#### Work required:
Please write out, word for word, the lines from the one containing "Click the 2010 tick label on x-axis" through the one containing "pyautogui.click(x=538, y=863)", inclusive, and nothing else.

#### Dataset:
::::
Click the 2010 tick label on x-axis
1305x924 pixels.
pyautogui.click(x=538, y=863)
::::
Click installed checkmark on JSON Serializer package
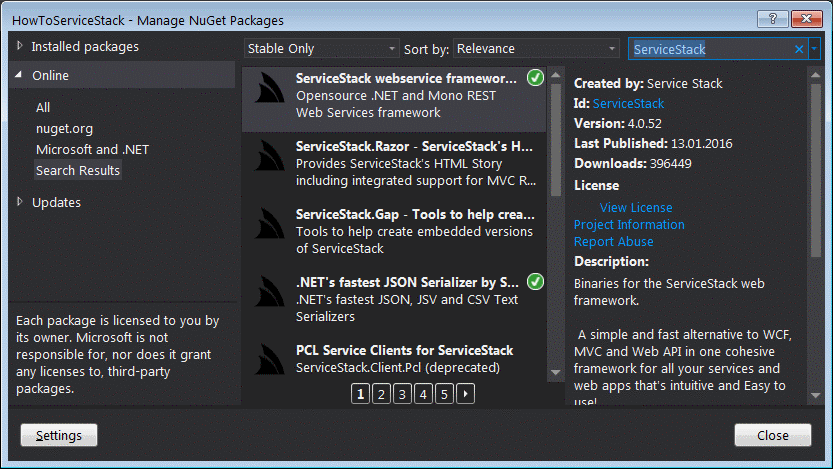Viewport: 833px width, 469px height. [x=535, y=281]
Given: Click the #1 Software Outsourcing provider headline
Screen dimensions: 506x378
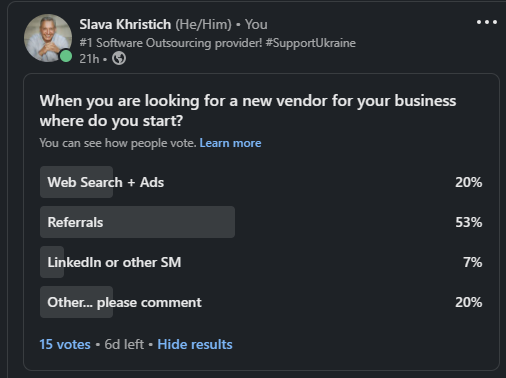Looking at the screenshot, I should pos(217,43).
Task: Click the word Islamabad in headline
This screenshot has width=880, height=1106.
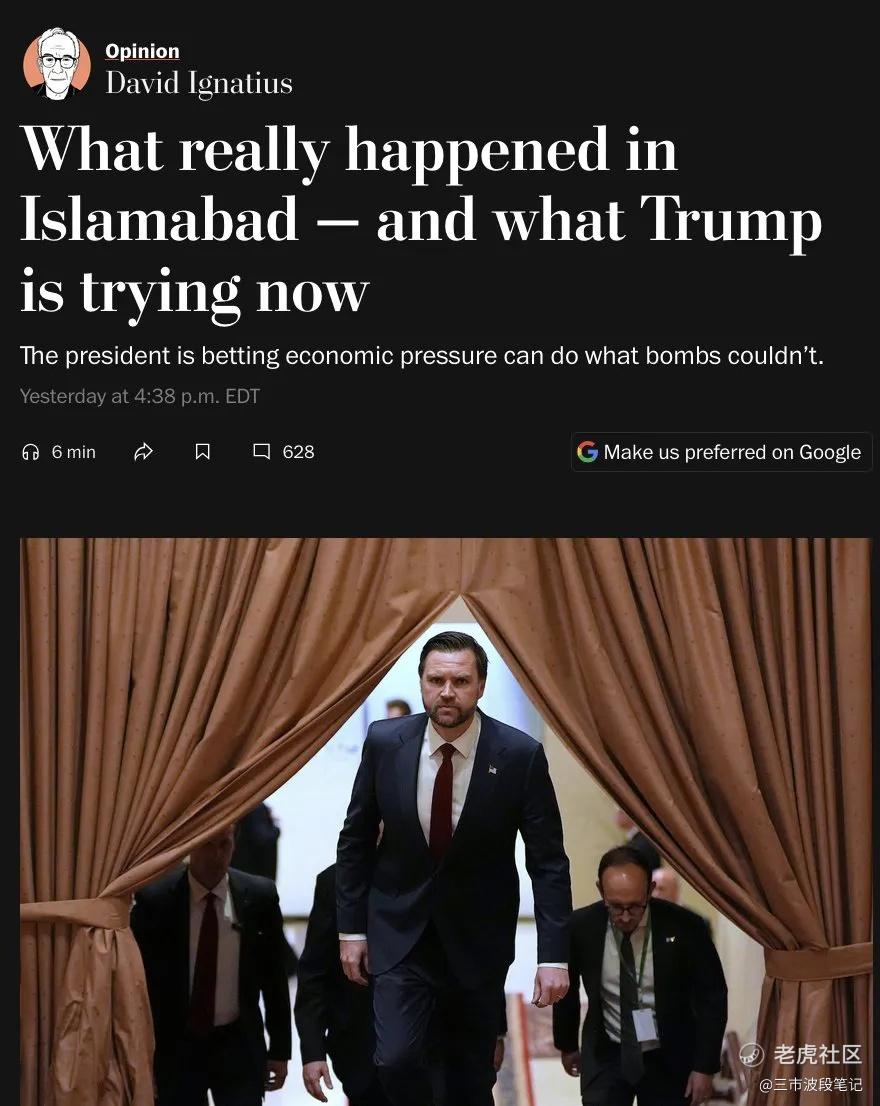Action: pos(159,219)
::::
#### Solution:
Click the 2010 tick label on x-axis
1305x924 pixels.
pyautogui.click(x=538, y=863)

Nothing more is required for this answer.